KC Schmidt’s “Blurring the Lines of Feminism: A Criticism of the Criticism of ‘Blurred Lines’” popped up in multiple places on my Facebook feed earlier this week. Many of my friends praised Schmidt for her critique of the feminist discourse around the song.
I was immediately skeptical when Schmidt, who claims to be “a lower-case-f feminist,” said she didn’t find Thicke’s lyrics offensive because their problems are so obvious to me. As I read on, I found I only disagreed with her points more.
I think criticism of widely held opinions is incredibly important, and Schmidt does make valid points about some responses, particularly captions from a photo essay comparing the song’s lyrics to the words of actual rapists, containing false notions of women’s sexuality.

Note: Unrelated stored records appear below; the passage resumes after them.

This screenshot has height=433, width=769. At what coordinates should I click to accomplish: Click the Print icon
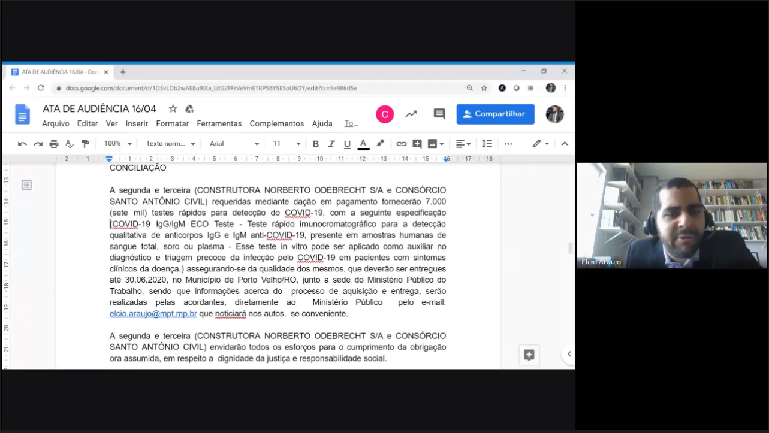click(54, 144)
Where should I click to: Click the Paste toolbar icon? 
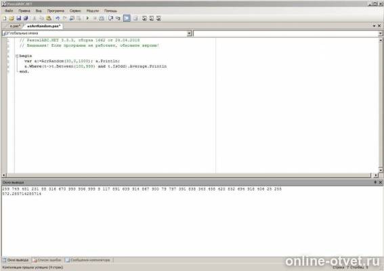coord(49,18)
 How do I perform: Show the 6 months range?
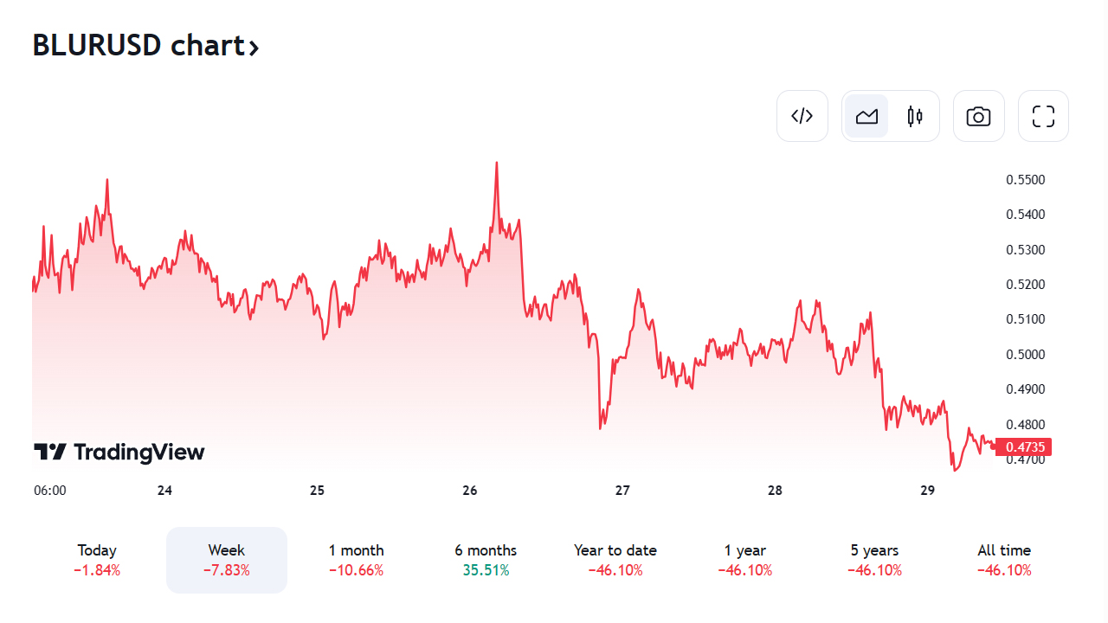coord(486,560)
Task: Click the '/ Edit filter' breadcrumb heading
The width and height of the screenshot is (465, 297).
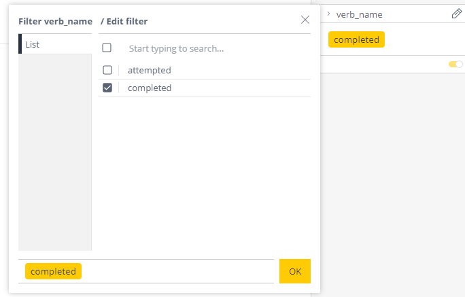Action: pyautogui.click(x=124, y=21)
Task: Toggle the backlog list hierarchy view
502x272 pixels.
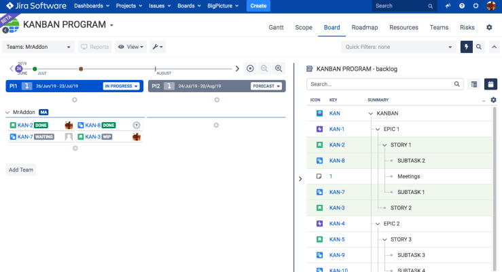Action: (x=475, y=84)
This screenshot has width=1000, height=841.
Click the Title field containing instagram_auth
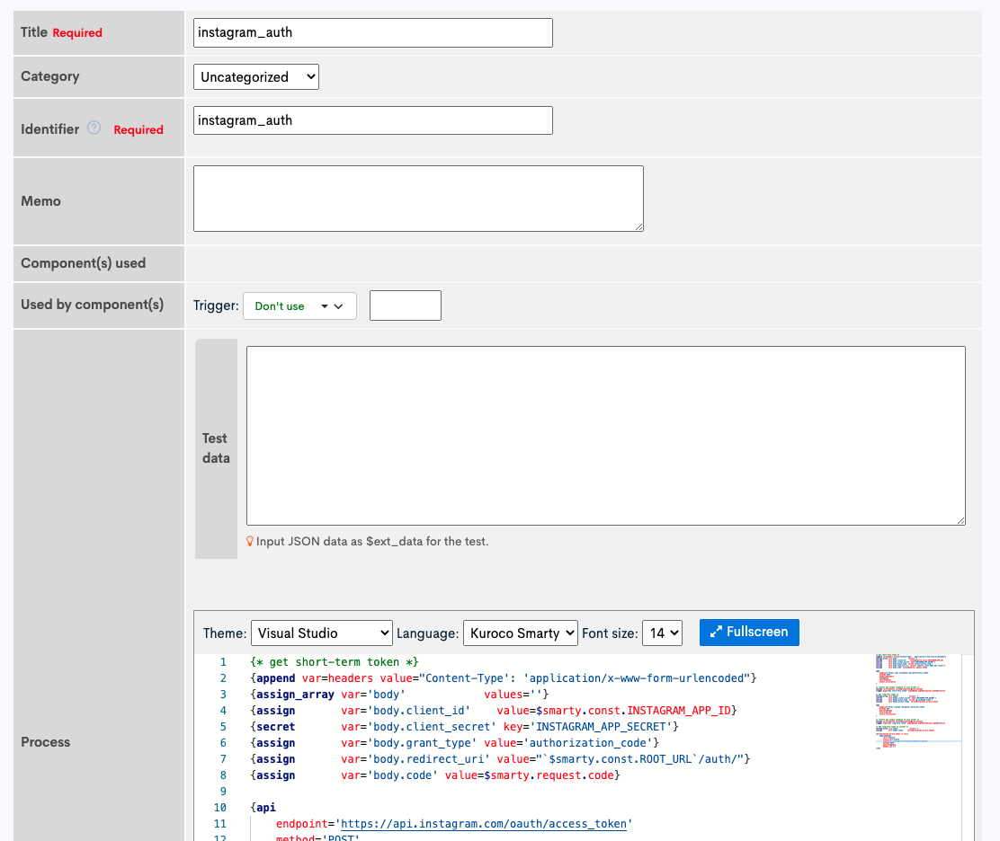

But there are a couple major points with which I disagree.
First, the claim that “Blurred Lines” is a “women’s lib anthem” is nonsensical at best and dangerous at worst. In so classifying the song, the author cites the pre-chorus lyrics, where Thicke pleads the nameless, faceless object of his affection to let him “liberate” her from another man. She says Thicke’s is about woman’s sexual agency and refuting man’s ownership of a woman.
There are two gaping holes in this idea. First, this lyric is the only place another man, or “liberation,” for that matter, is mentioned; the rest of the song is Thicke uncomfortably pursuing a potential sexual partner. To call the song an anthem based on one repeated line doesn’t make sense. Second, simply put, a man cannot write a women’s liberation anthem. A man has not, is not and never will live a woman’s life in a misogynist, patriarchal, violent society. Therefore, he doesn’t know from what woman need to be liberated, nor can he determine the terms of women’s liberation. The latter was the state of the pre-feminist United States, to which I hope Schmidt and I can agree we don’t want to return.
I, as a man, know it is not my place to talk about women’s liberation, but I know it is my place to call out other men when their male privilege is showing. Robin Thicke, if you’re trying to write a “women’s lib anthem”, which I highly doubt you are, your male privilege is showing. Regardless of your intent with this song, your male privilege is showing.
Second, Schmidt argues the lines “The way you grab me/Must wanna get nasty” are merely Thicke saying he has an idea his potential partner might want to have sex with him. She says there’s nothing wrong with a person showing sexual interest in another, whether it’s buying someone a drink or physically touching them. In her view, it’s not inappropriate for a woman to grab Thicke to show interest or for him to infer she wants sex.
This is true, but there is a clear difference between “might” and “must.” The former implies a chance; the latter indicates certainty. These blurred semantic lines are dangerous. The logical step to take with “might” is to clarify what the other person wants, while the next step for “must” is to go ahead and take what you want. “Might” leaves room for explicit consent, but “must” does not.
Additionally, I don’t think the photo essay Schmidt takes issue with is entirely useless as a criticism. The fact that actual rapists have spoken Thicke’s lyrics is a reflection of their social context, in which rapists are more often exonerated than punished and have their actions defended by legal and social institutions.
This is perhaps not a complete critique of Schmidt’s piece, and there is certainly more to be said about it. I commend Schmidt for taking on the often monolithic popular feminist discourse. But I don’t think we should let rape culture get away with its social, legal and psychological crimes, even if space doesn’t permit a full indictment.